EXTRAIT CHOISI:

·····

On n’arrête pas le progrès
S’il existe des frontières humaines, les progrès techniques accompagnent les audaces des cinéastes et des scénaristes de ce besoin de temps sans ellipses, ce qu’un chef d’œuvre comme la corde matérialise parfaitement. En 1948, ce premier film tourné en couleurs par le maître Hitchcock est un huis clos présentant un fait divers sordide : deux étudiants étranglent un de leurs camarades dans leur appartement new-yorkais, y dissimulent son corps avant de convier la famille de ce dernier à un repas, pour prouver la fumeuse théorie pseudo-nietzschéenne d’un de leurs professeurs. Peut-on tuer un être inférieur ? se demandent-ils, cyniques et terrifiants. Pour représenter cette folie à l’écran, Alfred Hitchcock met en place une unité de temps née de l’adaptation de la pièce de théâtre dont le film est issu, mais en invitant le cinéma à adopter son unité de temps. Las, faute de capacité suffisante, les caméras permettent de reconstituer le fantasme du film tourné en un seul plan séquence par la seule grâce de zooms occultant l’écran ou le passage de comédiens devant l’objectif. En huit plan séquences de 10 minutes environ, cette première frontière technique est à la fois ritualisée et dépassée par l’inventivité et le génie du cinéaste. Mais une autre question réside, qui restera heureusement sans réponses : comment l’aurait-il réalisé aujourd’hui ?

·····

DONNÉES DISPONIBLES:
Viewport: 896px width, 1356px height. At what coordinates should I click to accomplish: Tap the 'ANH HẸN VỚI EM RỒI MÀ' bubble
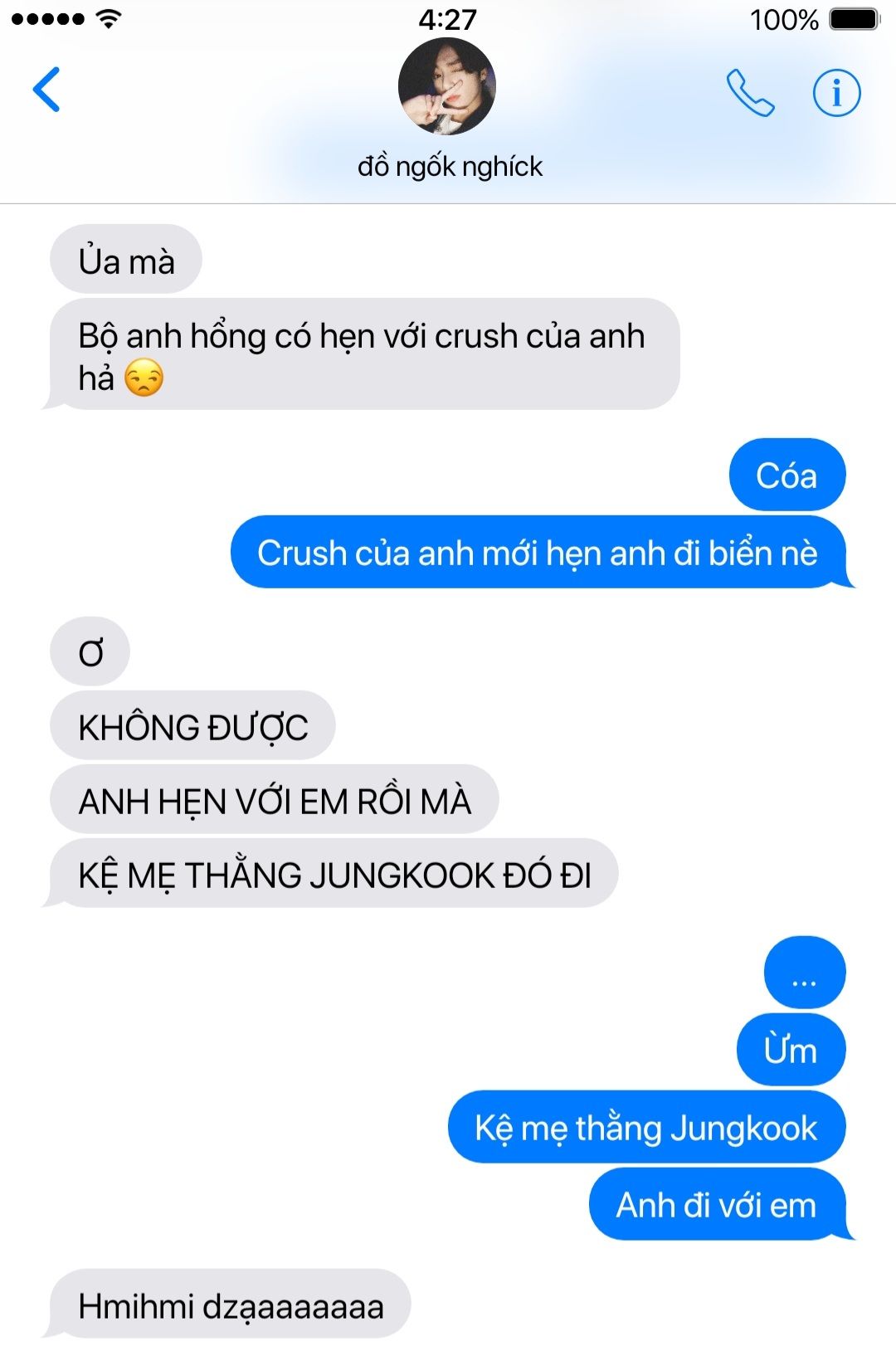point(275,799)
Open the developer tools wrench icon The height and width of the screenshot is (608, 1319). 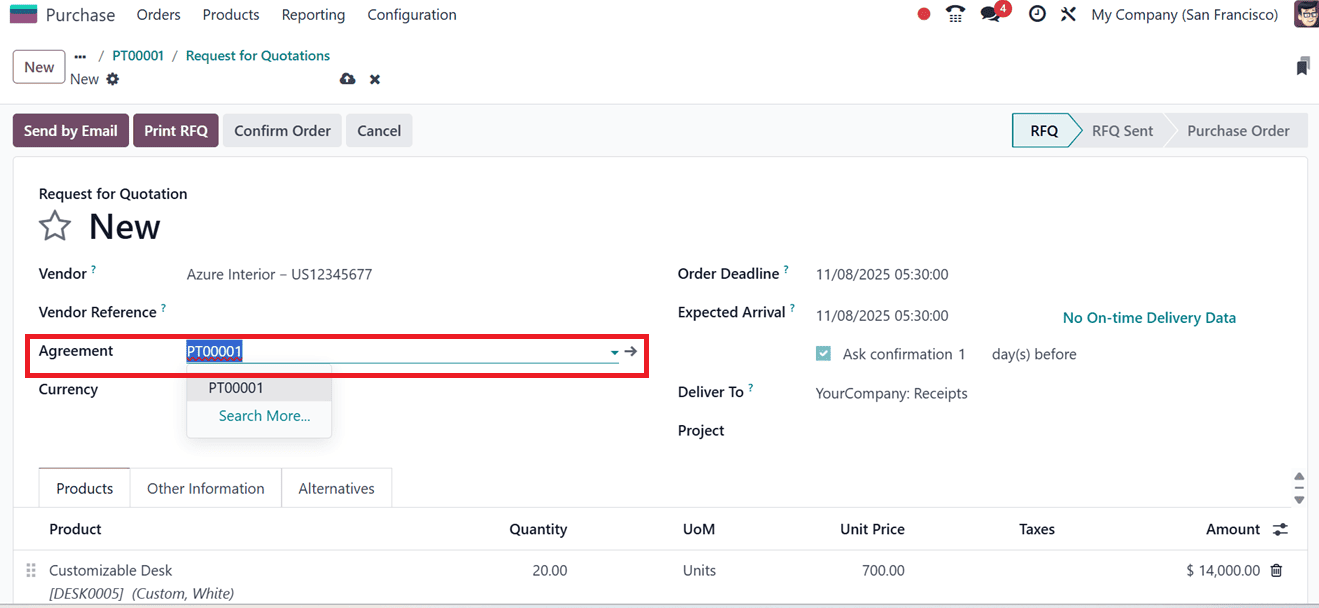click(x=1067, y=14)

·····

CONSIGNE:
Restituez mot pour mot l'intégralité de l'extrait choisi. Ces données constituent un matériau à part, indépendant de l'extrait.

RÉPONSE RÉDIGÉE:
On n’arrête pas le progrès
S’il existe des frontières humaines, les progrès techniques accompagnent les audaces des cinéastes et des scénaristes de ce besoin de temps sans ellipses, ce qu’un chef d’œuvre comme la corde matérialise parfaitement. En 1948, ce premier film tourné en couleurs par le maître Hitchcock est un huis clos présentant un fait divers sordide : deux étudiants étranglent un de leurs camarades dans leur appartement new-yorkais, y dissimulent son corps avant de convier la famille de ce dernier à un repas, pour prouver la fumeuse théorie pseudo-nietzschéenne d’un de leurs professeurs. Peut-on tuer un être inférieur ? se demandent-ils, cyniques et terrifiants. Pour représenter cette folie à l’écran, Alfred Hitchcock met en place une unité de temps née de l’adaptation de la pièce de théâtre dont le film est issu, mais en invitant le cinéma à adopter son unité de temps. Las, faute de capacité suffisante, les caméras permettent de reconstituer le fantasme du film tourné en un seul plan séquence par la seule grâce de zooms occultant l’écran ou le passage de comédiens devant l’objectif. En huit plan séquences de 10 minutes environ, cette première frontière technique est à la fois ritualisée et dépassée par l’inventivité et le génie du cinéaste. Mais une autre question réside, qui restera heureusement sans réponses : comment l’aurait-il réalisé aujourd’hui ?